The answer must consist of the records, repeated exactly.

[Stored data]
-- Opening Marker --

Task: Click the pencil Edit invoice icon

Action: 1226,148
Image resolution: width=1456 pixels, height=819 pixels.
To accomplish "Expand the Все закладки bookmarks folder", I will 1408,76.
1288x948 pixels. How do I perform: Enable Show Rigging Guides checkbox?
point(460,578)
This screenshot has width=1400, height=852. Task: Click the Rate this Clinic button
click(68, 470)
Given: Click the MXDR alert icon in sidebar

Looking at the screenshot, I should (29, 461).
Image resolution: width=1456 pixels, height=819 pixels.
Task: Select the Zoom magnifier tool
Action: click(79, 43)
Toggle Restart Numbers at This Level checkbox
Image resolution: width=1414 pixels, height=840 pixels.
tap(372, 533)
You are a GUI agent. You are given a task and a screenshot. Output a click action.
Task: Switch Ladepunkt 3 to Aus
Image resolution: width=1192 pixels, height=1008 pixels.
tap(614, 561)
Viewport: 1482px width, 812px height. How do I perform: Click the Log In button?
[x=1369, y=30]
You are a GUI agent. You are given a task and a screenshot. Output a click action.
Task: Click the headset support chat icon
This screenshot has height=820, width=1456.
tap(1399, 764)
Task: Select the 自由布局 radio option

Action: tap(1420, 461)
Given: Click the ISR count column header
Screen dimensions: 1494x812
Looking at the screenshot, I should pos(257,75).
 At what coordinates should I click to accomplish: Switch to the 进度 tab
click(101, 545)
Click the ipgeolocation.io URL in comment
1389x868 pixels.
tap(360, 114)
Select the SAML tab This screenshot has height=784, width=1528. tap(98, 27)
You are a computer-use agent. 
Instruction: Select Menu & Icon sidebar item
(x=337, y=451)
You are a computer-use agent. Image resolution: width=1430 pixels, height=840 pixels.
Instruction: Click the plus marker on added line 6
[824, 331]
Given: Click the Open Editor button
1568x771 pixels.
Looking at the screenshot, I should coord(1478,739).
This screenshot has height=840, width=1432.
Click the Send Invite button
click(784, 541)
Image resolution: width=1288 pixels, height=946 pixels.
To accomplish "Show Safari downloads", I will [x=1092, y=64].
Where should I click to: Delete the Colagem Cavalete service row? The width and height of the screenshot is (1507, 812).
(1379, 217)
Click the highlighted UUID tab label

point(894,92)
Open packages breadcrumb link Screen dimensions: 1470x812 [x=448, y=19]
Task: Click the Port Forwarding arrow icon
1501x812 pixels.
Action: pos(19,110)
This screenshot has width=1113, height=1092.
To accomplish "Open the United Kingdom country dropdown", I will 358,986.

-- Closing Marker --

*TASK ANSWER:*
Task: Click the pencil Edit invoice icon

Action: 1226,148
Image resolution: width=1456 pixels, height=819 pixels.
To accomplish "Expand the Все закладки bookmarks folder", I will 1408,76.
1288x948 pixels. How do I perform: Enable Show Rigging Guides checkbox?
point(460,578)
This screenshot has width=1400, height=852. Task: Click the Rate this Clinic button
click(68, 470)
Given: Click the MXDR alert icon in sidebar

Looking at the screenshot, I should (29, 461).
Image resolution: width=1456 pixels, height=819 pixels.
Task: Select the Zoom magnifier tool
Action: click(79, 43)
Toggle Restart Numbers at This Level checkbox
Image resolution: width=1414 pixels, height=840 pixels.
tap(372, 533)
You are a GUI agent. You are given a task and a screenshot. Output a click action.
Task: Switch Ladepunkt 3 to Aus
Image resolution: width=1192 pixels, height=1008 pixels.
tap(614, 561)
Viewport: 1482px width, 812px height. How do I perform: Click the Log In button?
[x=1369, y=30]
You are a GUI agent. You are given a task and a screenshot. Output a click action.
Task: Click the headset support chat icon
This screenshot has height=820, width=1456.
tap(1399, 764)
Task: Select the 自由布局 radio option

Action: tap(1420, 461)
Given: Click the ISR count column header
Screen dimensions: 1494x812
Looking at the screenshot, I should pos(257,75).
 At what coordinates should I click to accomplish: Switch to the 进度 tab
click(101, 545)
Click the ipgeolocation.io URL in comment
1389x868 pixels.
tap(360, 114)
Select the SAML tab This screenshot has height=784, width=1528. tap(98, 27)
You are a computer-use agent. 
Instruction: Select Menu & Icon sidebar item
(x=337, y=451)
You are a computer-use agent. Image resolution: width=1430 pixels, height=840 pixels.
Instruction: Click the plus marker on added line 6
[824, 331]
Given: Click the Open Editor button
1568x771 pixels.
Looking at the screenshot, I should coord(1478,739).
This screenshot has height=840, width=1432.
Click the Send Invite button
click(784, 541)
Image resolution: width=1288 pixels, height=946 pixels.
To accomplish "Show Safari downloads", I will [x=1092, y=64].
Where should I click to: Delete the Colagem Cavalete service row? The width and height of the screenshot is (1507, 812).
(1379, 217)
Click the highlighted UUID tab label

point(894,92)
Open packages breadcrumb link Screen dimensions: 1470x812 [x=448, y=19]
Task: Click the Port Forwarding arrow icon
1501x812 pixels.
Action: pos(19,110)
This screenshot has width=1113, height=1092.
To accomplish "Open the United Kingdom country dropdown", I will 358,986.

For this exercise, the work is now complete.